Immer weniger junge Menschen in Bayern wollen Lehrkräfte werden. Die Zahl der Studierenden, die sich für ein Lehramtsstudium entschieden haben, ist einer Statistik des Wissenschaftsministeriums zufolge innerhalb von fünf Jahren um fast 20 Prozent gesunken. Bundesweit ging die Zahl laut dem Statistischen Bundesamt um 17 Prozent zurück. Das ist besonders bedenklich, weil seit Jahren ein offenkundiger Lehrkräftemangel herrscht. Weil ausgebildete Kräfte zu Tausenden fehlen, ersetzen sie zunehmend Quereinsteigerinnen und -einsteiger, Studierende oder freiwillig in den Schuldienst zurückgekehrte Pensionäre.
Hatten sich im Jahr 2018 in Bayern noch gut 10.000 junge Menschen für ein Lehramtsstudium eingeschrieben, waren es 2022 lediglich 8058. Die einzige Ausnahme im Abwärtstrend war das Jahr 2020, als die Zahl der Erstsemester kurzzeitig auf 10.665 hochschnellte. Damals wurde die Zulassungsbeschränkung für das Grundschullehramt abgeschafft. Für das diesjährige Wintersemester, das eben erst begonnen hat, liegen noch keine bayernweiten Zahlen vor.

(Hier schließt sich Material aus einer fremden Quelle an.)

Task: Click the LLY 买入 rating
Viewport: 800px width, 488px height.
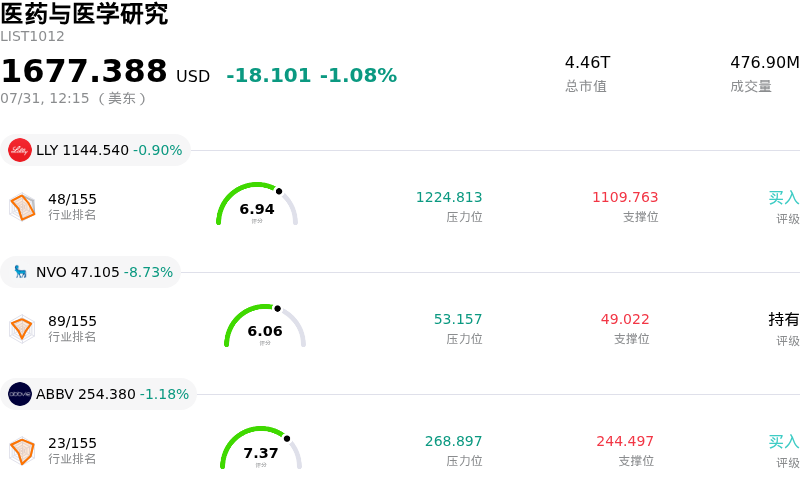Action: click(784, 198)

Schülerverhalten und Arbeitsbelastung sind größte Herausforderungen für Lehrkräfte
"Drei ganz wesentliche Punkte" für die sinkende Beliebtheit registriert Jonathan Zeller aus dem Vorstand der Abteilung für junge Lehrkräfte im Bayerischen Lehrer- und Lehrerinnenverband. "Natürlich schreckt die aktuelle Notsituation einen Teil der Studieninteressierten ab", sagt Zeller, der selbst an einer schwäbischen Mittelschule unterrichtet. "Jeder Praktikant, der hier an die Schule kommt, sieht, dass das Wesentliche – das Unterrichten –, weswegen wir uns für diesen Beruf entschieden haben, in den Hintergrund gerückt wurde. Stattdessen stehen vielerorts Bürokratie, schlecht funktionierende Ausstattung reparieren oder Vertretungen im Vordergrund." Das starre Bildungssystem entspreche ferner nicht dem, wie sich die Generation Z ihren Arbeitsalltag vorstellt. "Flexible Arbeitszeit, Homeoffice, Vier-Tage-Woche, all das ist in der freien Wirtschaft viel wahrscheinlicher." Hinzu komme ein "überholungsbedürftiges Studium. Wir brauchen ein flexibles Modell, in dem die Studierenden erst im höheren Semester entscheiden, an welcher Schulart sie unterrichten möchten."
Was bereits aktive Lehrkräfte in ihrem Beruf am meisten belastet, hat jüngst das Meinungsforschungsinstitut Forsa untersucht. Als größte Herausforderung nannte jeder und jede dritte Befragte das Verhalten ihrer Schülerinnen und Schüler – etwa Verhaltensauffälligkeiten, fehlenden Lernwillen und mangelnde Disziplin. An zweiter Stelle: hohe Arbeitsbelastung und Zeitmangel. Drei von vier Schulleitungen beklagten in einer vorausgegangenen Umfrage, wegen der Personalnot nicht allen Kindern gerecht werden zu können.
Stefan Düll, Präsident des Deutschen Lehrerverbands, nennt den Mangel an Studierenden "politisch mitverschuldet". Verbände fordern seit Jahren, "bei den Lehrkräften 30 Prozent über Bedarf einzustellen. Dann hätten wir jetzt kein Personalproblem. Aber das ist nicht passiert." Stattdessen habe man zeitweise ganze Jahrgänge nach dem Studium nicht verbeamtet.
Er kritisiert auch die fehlende Anerkennung der Gesellschaft für den Lehrerberuf. "Wie viel Geld ein Land in seine Lehrkräfte und Schulen investiert, hängt ja auch vom Wählerwillen ab", sagt Düll. Sein Eindruck sei, dass die Menschen in Bayern Steuergelder lieber in anderen Bereichen wie Straßenbau, innerer Sicherheit oder Krankenhäusern angelegt sehen wollen. Wer mehr Lehramtsstudierende wolle, müsse nicht in erster Linie am Studium etwas ändern, sondern an der Lage in den Schulen. "Man hört so viel Schlechtes aus den Schulen. Lehrer fehlen, die Gebäude stecken im Sanierungsstau. So bekommen potenziell neue Lehrkräfte natürlich nicht das Gefühl, dass Schule und der Lehrerberuf etwas wert sind." Düll ist dennoch der Überzeugung, "dass der Beruf es wert ist, ihn zu studieren".